Most churches measure average worship attendance each year. Offerings, too.
Easter Sunday…for most the largest Sunday attendance of the year…gives a decided boost to the average.
And the Sunday after Easter? For most it’s one of the lowest. An average attendance blow and a discouragement to the leaders who count.
Most of us, no matter our role in life, measure something. Some of us measure regrets of misplaced priorities or wished for “do overs.” (Oftentimes what we do “next” in life or leadership has larger impact, and takes more courage, than we allow ourselves to imagine.)
Worship attendance is often a “lagging indicator” of other things happening inside and outside a congregation.
Not many churches see worship attendance increase from one year to the next these days.

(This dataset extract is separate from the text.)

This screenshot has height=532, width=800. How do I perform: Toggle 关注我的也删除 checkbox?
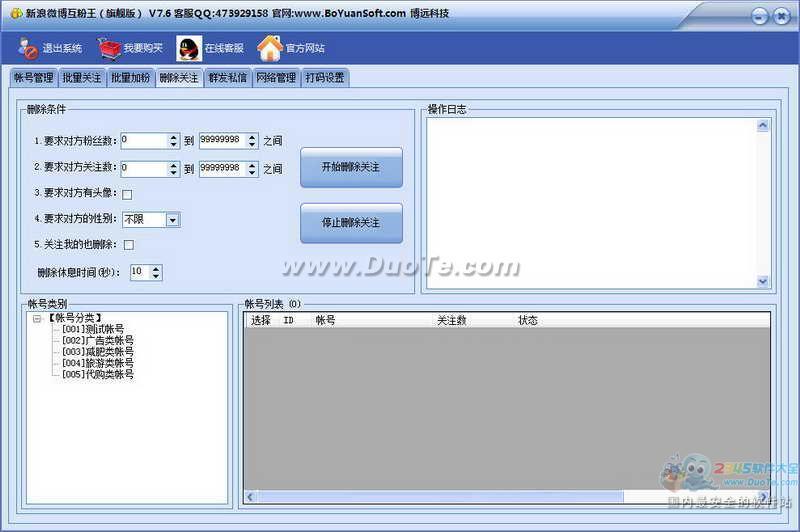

Several major external forces make it difficult for most churches:
- The American culture no longer supports going to church. It continues to pile on reason after reason for people not to participate.

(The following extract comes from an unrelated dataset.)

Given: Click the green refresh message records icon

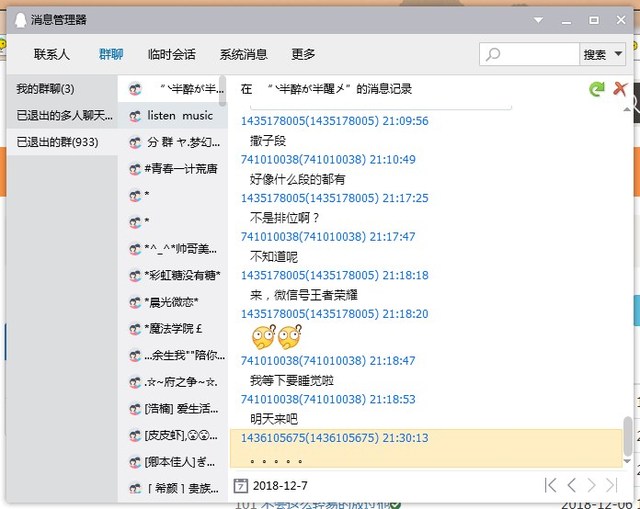Looking at the screenshot, I should coord(597,89).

- The “regulars” in worship are more likely to worship 2 Sundays a month than 4 Sundays a month these days.
- Emerging adults in large part have a bad taste in their mouth toward the church they think they know. And the church for its part does little to change that assessment.

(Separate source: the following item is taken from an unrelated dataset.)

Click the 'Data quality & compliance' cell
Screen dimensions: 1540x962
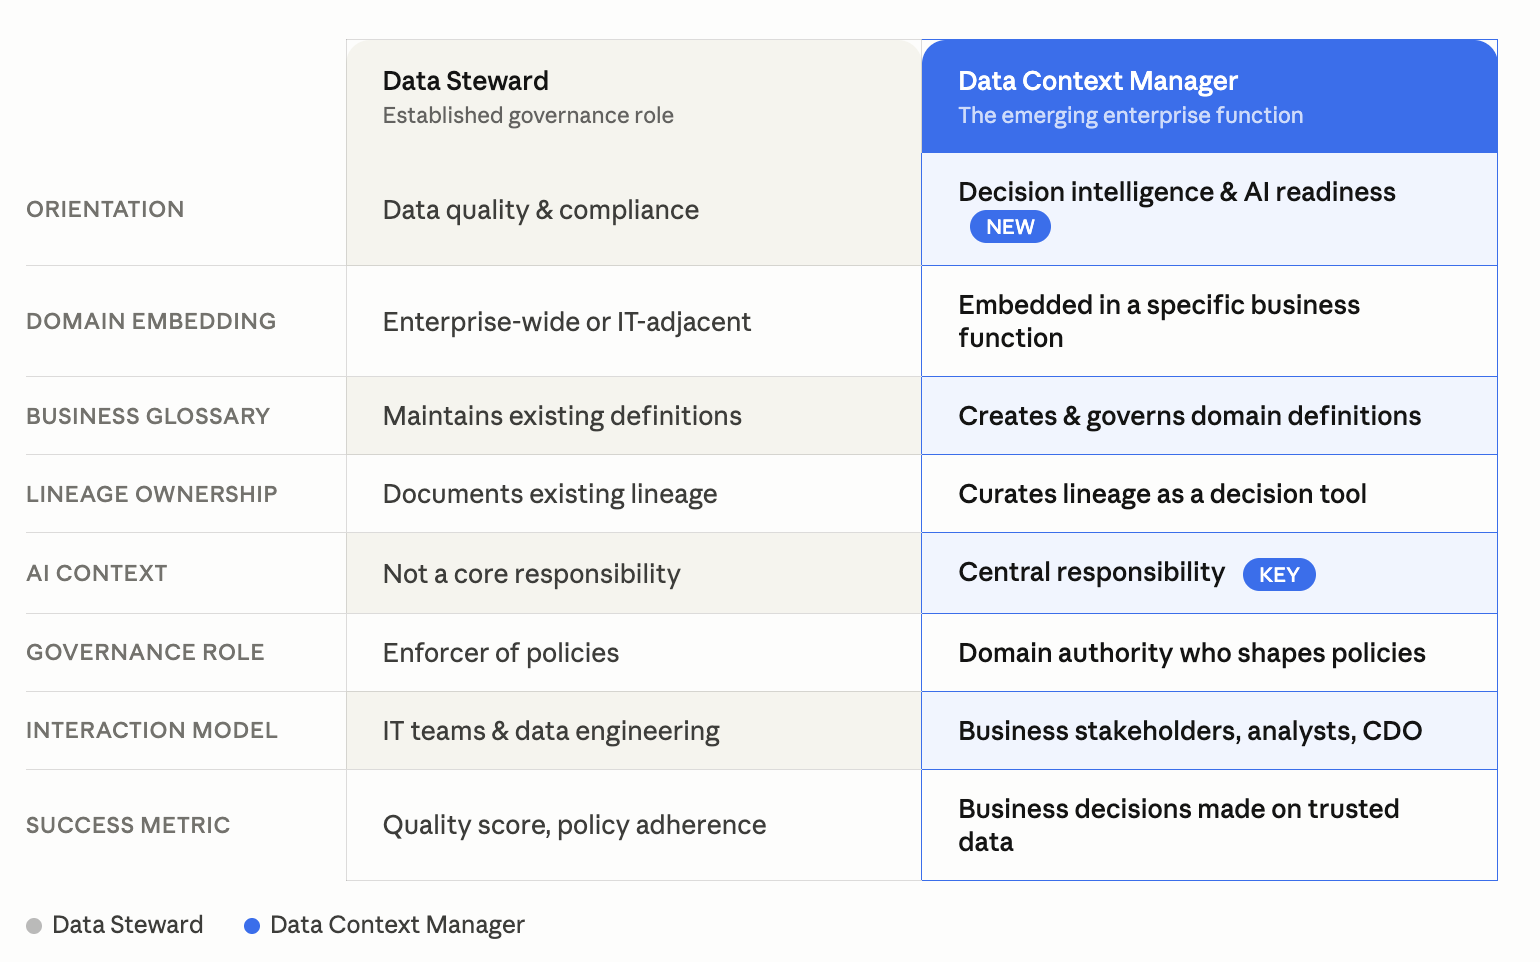tap(541, 211)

What churches count usually reflects what they value.
So, if you and your leaders were to sit down next month, before the summer attendance slump, and ask what else you should measure that might reflect a “leading indicator” for the health and mission focus of your ministry, what would you look for?
You can start with these ideas:
- How many people are being trained to disciple or mentor others to be the shepherd/missionaries where they live, work and play? (That’s a “game changing” leading indicator!)
- How can we measure the growth and change in the people who are connected to our congregation?
- How could we measure the impact our congregation has on an aspect of the community around us or the congregations around us we count as partners?
For many of us leaders, we’re left feeling helpless and victims of trends beyond our control rather than investing in ourselves for a new season of increased fruitfulness and leadership.